The Governor Nelson A. Rockefeller Empire State Plaza (known commonly as the Empire State Plaza, and also as the South Mall) is a complex of several state government buildings in downtown Albany, New York.

The complex was built between 1965 and 1976 at an estimated total cost of $2 billion. It houses several departments of the New York State administration and is integrated with the New York State Capitol, completed in 1899, which houses the state legislature. Among the offices at the plaza are the Department of Health and the Biggs Laboratory of the Wadsworth Center. The Empire State Art Collection, a major public collection of 1960s and 1970s monumental abstract artworks, is on permanent display throughout the site. The New York State Office of General Services maintains the plaza. The Nelson A. Rockefeller Empire State Plaza Performing Arts Center Corporation is a New York state public-benefit corporation that was created in 1979 to manage the performing arts facility in the plaza.

History 
The plaza was the idea of Governor Nelson Rockefeller, who was inspired to create the new government complex after Princess Juliana of the Netherlands visited Albany for a celebration of the area's Dutch history. Riding with the princess through a section of the city known colloquially as "the Gut", Rockefeller was embarrassed. He later said, "there's no question that the city did not look as I think the Princess thought it was going to".

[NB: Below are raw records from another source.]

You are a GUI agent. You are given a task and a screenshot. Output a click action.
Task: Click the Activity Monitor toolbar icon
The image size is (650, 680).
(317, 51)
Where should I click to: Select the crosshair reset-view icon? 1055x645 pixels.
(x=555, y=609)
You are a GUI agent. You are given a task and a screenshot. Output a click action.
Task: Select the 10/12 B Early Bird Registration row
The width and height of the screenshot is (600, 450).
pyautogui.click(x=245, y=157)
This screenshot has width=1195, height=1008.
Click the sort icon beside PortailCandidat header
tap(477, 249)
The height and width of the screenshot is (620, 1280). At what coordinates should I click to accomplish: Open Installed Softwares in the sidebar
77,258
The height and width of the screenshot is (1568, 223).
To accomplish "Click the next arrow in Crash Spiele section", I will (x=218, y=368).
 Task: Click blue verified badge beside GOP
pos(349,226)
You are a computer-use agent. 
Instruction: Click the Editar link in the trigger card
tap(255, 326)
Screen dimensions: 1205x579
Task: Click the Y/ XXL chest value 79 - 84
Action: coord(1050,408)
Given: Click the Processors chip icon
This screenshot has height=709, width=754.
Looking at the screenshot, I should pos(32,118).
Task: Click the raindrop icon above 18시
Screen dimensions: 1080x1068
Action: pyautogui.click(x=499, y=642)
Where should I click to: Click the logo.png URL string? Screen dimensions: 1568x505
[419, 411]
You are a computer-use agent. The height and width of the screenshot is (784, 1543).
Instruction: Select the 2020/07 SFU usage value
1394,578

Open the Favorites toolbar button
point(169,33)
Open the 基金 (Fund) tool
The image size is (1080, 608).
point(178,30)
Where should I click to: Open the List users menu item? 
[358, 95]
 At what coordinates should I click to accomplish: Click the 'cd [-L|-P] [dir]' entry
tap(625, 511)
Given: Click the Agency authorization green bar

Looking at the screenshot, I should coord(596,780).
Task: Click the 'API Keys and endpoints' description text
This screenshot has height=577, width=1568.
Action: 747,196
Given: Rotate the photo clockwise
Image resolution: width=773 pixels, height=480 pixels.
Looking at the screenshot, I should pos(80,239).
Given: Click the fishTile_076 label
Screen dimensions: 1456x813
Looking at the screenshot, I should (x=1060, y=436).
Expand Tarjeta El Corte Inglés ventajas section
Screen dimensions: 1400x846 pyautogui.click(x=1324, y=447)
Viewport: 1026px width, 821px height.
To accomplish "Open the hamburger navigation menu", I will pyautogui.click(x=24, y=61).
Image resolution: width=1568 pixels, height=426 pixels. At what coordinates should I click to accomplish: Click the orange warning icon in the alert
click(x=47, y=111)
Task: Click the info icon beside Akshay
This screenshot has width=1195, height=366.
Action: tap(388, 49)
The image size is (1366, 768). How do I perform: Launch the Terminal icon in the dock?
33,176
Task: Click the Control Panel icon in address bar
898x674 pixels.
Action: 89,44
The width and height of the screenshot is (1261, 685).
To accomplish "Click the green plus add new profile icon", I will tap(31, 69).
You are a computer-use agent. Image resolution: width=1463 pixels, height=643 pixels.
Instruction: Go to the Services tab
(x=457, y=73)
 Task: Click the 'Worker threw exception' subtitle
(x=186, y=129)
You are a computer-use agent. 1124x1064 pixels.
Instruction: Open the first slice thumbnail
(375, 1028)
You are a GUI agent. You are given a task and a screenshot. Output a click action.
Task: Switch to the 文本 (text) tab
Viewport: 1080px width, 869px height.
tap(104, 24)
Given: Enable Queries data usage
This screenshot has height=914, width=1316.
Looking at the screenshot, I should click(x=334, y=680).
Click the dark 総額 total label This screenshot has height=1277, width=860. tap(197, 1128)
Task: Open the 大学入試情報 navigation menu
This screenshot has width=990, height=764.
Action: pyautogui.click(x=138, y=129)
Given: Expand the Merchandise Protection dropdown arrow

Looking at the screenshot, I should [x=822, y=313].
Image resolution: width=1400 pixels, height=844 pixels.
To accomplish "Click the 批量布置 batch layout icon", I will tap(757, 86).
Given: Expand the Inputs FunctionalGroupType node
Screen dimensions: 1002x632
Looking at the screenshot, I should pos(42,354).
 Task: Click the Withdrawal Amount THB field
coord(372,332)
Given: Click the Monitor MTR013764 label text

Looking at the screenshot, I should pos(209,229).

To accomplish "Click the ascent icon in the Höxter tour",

Rockefeller conceived the basic design of the complex with architect Wallace Harrison in flight aboard the governor's private plane. Rockefeller doodled his ideas in pen on the back of a postcard, and Harrison revised them. They used the vast scope and style of Brasilia, Versailles and Chandigarh as models. The massive scale was designed to be appreciated from across the Hudson River, as the dominant feature of the Albany skyline.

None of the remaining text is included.